'Well what have you got?’ asked Berlioz.
‘Apricot juice, only it’s warm’ was the answer.
‘All right, let’s have some.’
The apricot juice produced a rich yellow froth, making the air smell like a hairdresser’s.
– Mikhail Bulgakov,The Master and Margarita

Sanya Kantarovsky’s paintings flush with agitated colors. Like moments glimpsed blearily out of bloodshot eyes, these are half-veiled scenes, the surfaces layered and fragmented. Saturated hues seem to echo the swollen emotions and confusion of these quotidian melodramas. Bodies tangle and meld, they peek through and overlap. Masks unmasked pile up, like a summary catalogue of human feeling. Smugness, befuddlement, melancholy, satisfaction, Kantarovsky’s subjects go through it all in the course of their erotic encounters and embarrassments. These are the inflammations and repulsions between people. Intimacy, indifference, resentment, boredom, longing.

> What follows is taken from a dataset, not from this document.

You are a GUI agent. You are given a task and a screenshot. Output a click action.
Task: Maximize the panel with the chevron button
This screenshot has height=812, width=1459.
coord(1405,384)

Sanya Kantarovsky (b.1982, Moscow, Russia) whose practice encompasses painting, drawing, sculpture and occasionaly film, has brought together his own work with that of Lithuanian-born artist Ieva Misevičiūtė. Misevičiūtė’s practice combines physical theatre, dance, stand-up, Butoh, perverted academic language and sculptural work.

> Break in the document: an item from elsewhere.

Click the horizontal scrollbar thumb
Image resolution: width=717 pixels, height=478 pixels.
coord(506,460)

Apricot Juice takes place around two distinct parts – a language and movement based performance by Misevičiūte and a group of five large-scale paintings by Kantarovsky. The exhibition departs from Mikhail Bulgakov’s enigmatic masterpiece novel The Master and Margarita, a narrative woven around a visit by the Devil to the aggressively atheist Soviet Union. Written between 1928 and the author’s death in 1940, the novel has become one of the most potent and critical works of Russian literature of the 20th century.

During two live performances Misevičiūtė will interact with her environment on a cat shaped stage placed in the nave of the former chapel, and built  to conjure the form of Bulgakov’s demonic feline character Behemoth. Together with the paintings, scaled and lit in response to the original function of the chapel as a place of worship, the installation invokes the Christian metanarrative within The Master and Margarita.

The genesis of the collaboration between the two artists consisted of a series of gesture drawings and character studies of Misceviciute in Kantarovsky’s studio. The final paintings, indexical to Miscviciute’s body, mirrored chronological scenes from the novel. In turn, Miscevicute re-appropriated the paintings as a departure point for building a layered movement and language based performance, eventually closing the collaborative loop by engaging with the paintings hung in the gallery space. In effect, the process allowed both artists to consider the content of The Master and Margarita at length, coalescing and diverging their practices in the process.

The resulting event, ad absurdum, considers a possibility of a space between literature, painting and theatre, in which secular skepticism can momentarily dissolve into belief.